======== The input ========

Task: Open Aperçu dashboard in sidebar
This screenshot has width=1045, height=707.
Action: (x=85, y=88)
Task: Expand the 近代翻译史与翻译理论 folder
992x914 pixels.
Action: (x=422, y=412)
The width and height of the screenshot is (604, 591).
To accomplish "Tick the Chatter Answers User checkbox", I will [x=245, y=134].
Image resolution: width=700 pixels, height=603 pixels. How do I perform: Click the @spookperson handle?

========

Stated problem >> Please rewrite every line of the items above as a Markdown table with two columns, No. and Line. Number the rows in order and leave out any blank lines.

Expected answer >>
| No. | Line |
|---|---|
| 1 | Task: Open Aperçu dashboard in sidebar |
| 2 | This screenshot has width=1045, height=707. |
| 3 | Action: (x=85, y=88) |
| 4 | Task: Expand the 近代翻译史与翻译理论 folder |
| 5 | 992x914 pixels. |
| 6 | Action: (x=422, y=412) |
| 7 | The width and height of the screenshot is (604, 591). |
| 8 | To accomplish "Tick the Chatter Answers User checkbox", I will [x=245, y=134]. |
| 9 | Image resolution: width=700 pixels, height=603 pixels. How do I perform: Click the @spookperson handle? |